久しぶりである | リュウセイグン

リュウセイグン

なんか色々趣味について書いています。

長文多し。

先日、某人気ゲーム原作のアニメ本編が完結した由。


しかしながら観た事も無い私が言うのもアレだけれど、話を聞くにどうにも違和感を覚える。
観たことが無いのにも関わらず語るのはそれなりの理由があって、ほぼ同じ形で放映された(要するに前作)アニメが誠に困った代物だったからだ。


前作も、ゲームは非常に人気がある。そんな訳で見始めたもののどうにも要領が掴めない。難病もので感動させたいのは分かるが、正直言って首を傾げたくなるようなファンタジー展開なのだ。いや、ファンタジーならファンタジーで構わない。

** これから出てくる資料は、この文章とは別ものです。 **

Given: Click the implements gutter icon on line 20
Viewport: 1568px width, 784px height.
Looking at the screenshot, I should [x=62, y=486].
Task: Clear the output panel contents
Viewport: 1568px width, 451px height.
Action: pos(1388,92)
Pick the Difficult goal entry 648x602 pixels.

が、通常は現実的な世界観なのにいきなり感動シーンの前後説明がファンタジーになる。
どうせなら完全なるハイファンタジーにすればいいと思うのだが。


当初から付いていけない感はあったのだけれど「最後まで観れば分かる」とか言うネット上の声に押された。
まぁ、これは尤もな話だ。最後が無ければデスノートの映画も駄作なのだから。しかし残念ながら最後まで観ても感動もしなければ面白くも無かった。


どう考えて良いか戸惑う、に近い。どうやら細かい伏線やらそれに示される意味がスバラシイと言うのだが、ぶっちゃけそういう部分に限って現実から乖離したファンタジーだから「で?」っていう。
仕方無しに考察サイトまで廻るが、やはり納得は出来ない。そんな自分へのネットの声は「分からない奴はアホ」か「原作ゲームやれ」だ。

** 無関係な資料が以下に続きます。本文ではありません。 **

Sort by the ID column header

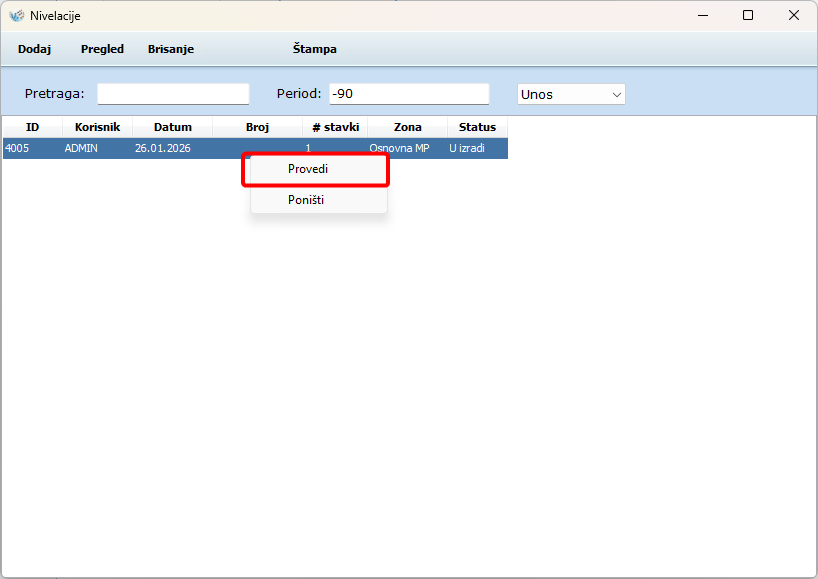click(x=32, y=127)
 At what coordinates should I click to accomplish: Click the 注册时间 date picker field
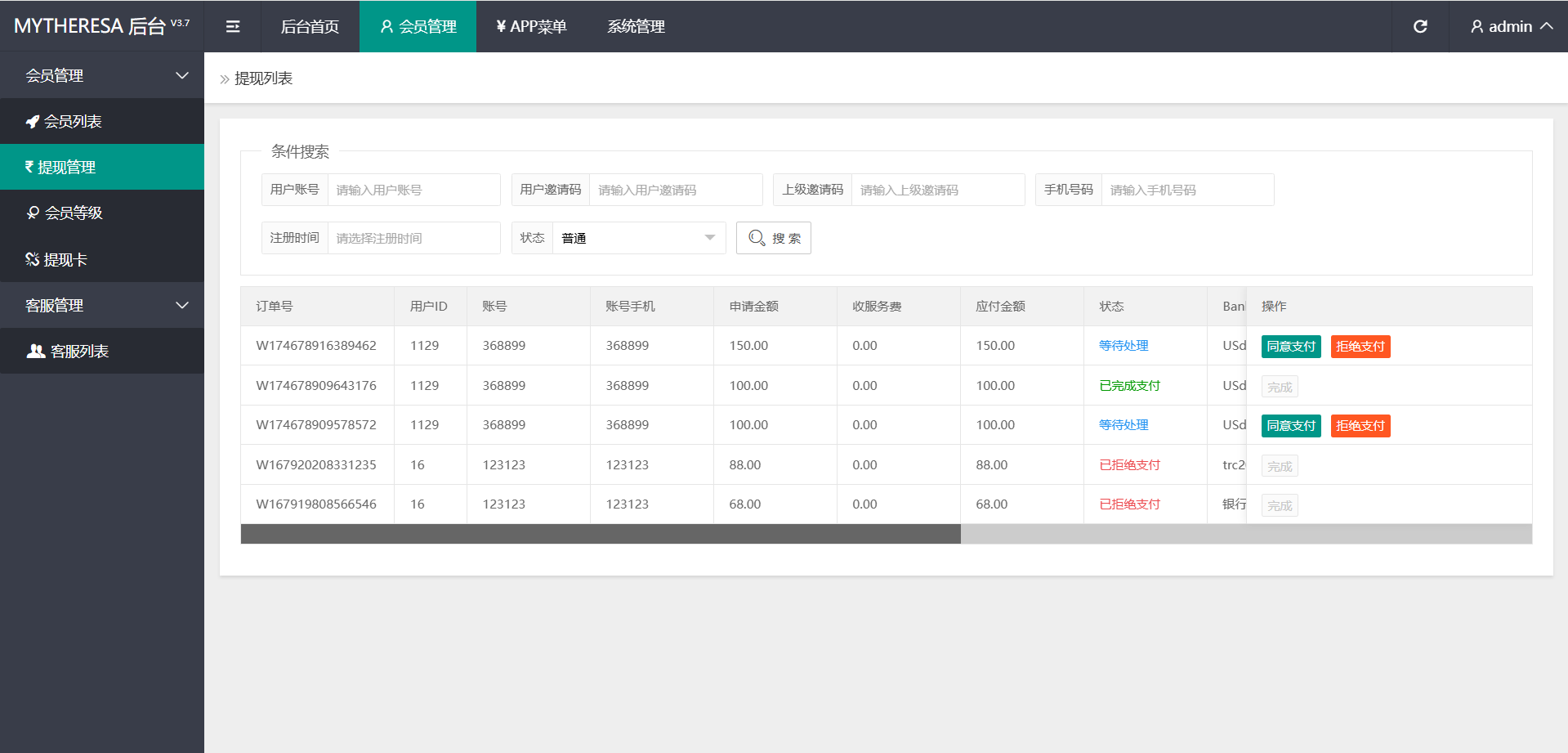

こと此処に至ってはこちらにも主張する権利があると思うのだが、分かっても全然大した事に思えないから感動しないのである。そして約6時間を費やしてアニメを観た結果「ツマラナい」と感じた人間に対し、さらに数時間以上かかるであろう原作ゲームをやれとは何事か。

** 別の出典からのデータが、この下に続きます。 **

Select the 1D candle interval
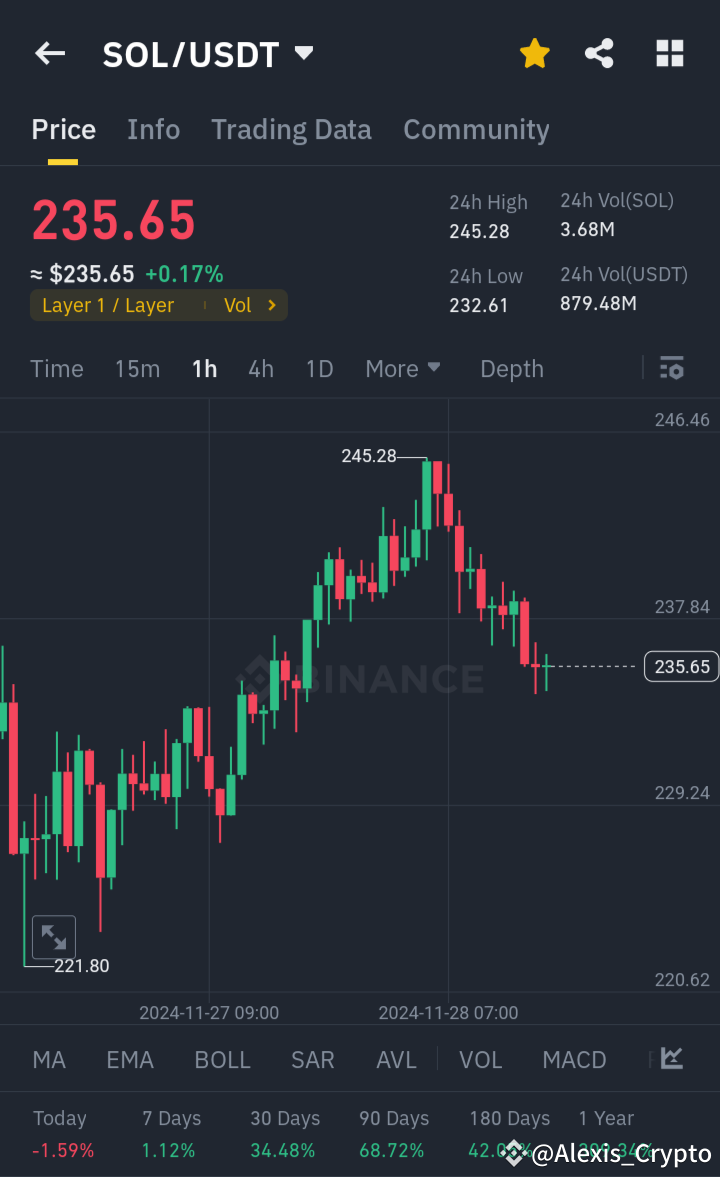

自分の意志で決めたなら兎も角、もしゲームやってもツマラナかったら誰が責任を取ってくれるんだ……と。
それで、もうコレ系の作品を観るものか、と誓った。
今回の作品は前後合わせて50話近くあるので、尚更だ。従って語るのも分を弁えないことであるかもしれん。
ただ、やはり終盤の展開を聞くに一言いいたくなってしまう。


物語終盤では、ヒロインが出産と共に死亡し、主人公は5年余りの絶望を漸く乗り越えて娘と親子の絆を結んだと思いきや子供も同様の病で死ぬ。
主人公はここに至ってヒロインとの出会い自体を後悔し、時系列が出会いのシーンまで戻る。


主人公は最終的にヒロインに声を掛ける。
すると奇跡(他のヒロインとのエピソードを攻略する事で集められる光の玉)によってヒロインと娘が生きている人生を歩める、というものである。


いい話ではある。しかし同時に都合がいい話でもある。


主人公が出会いの選択を再度求められるのは良いとしよう。
ここでは主人公が悲劇の結末を弁えつつも、ヒロインとの時間を重要に思ってこその決断を求められる。
ファンタジーであれども、この心情というのは分からなくもないし決断としては尊いと言える。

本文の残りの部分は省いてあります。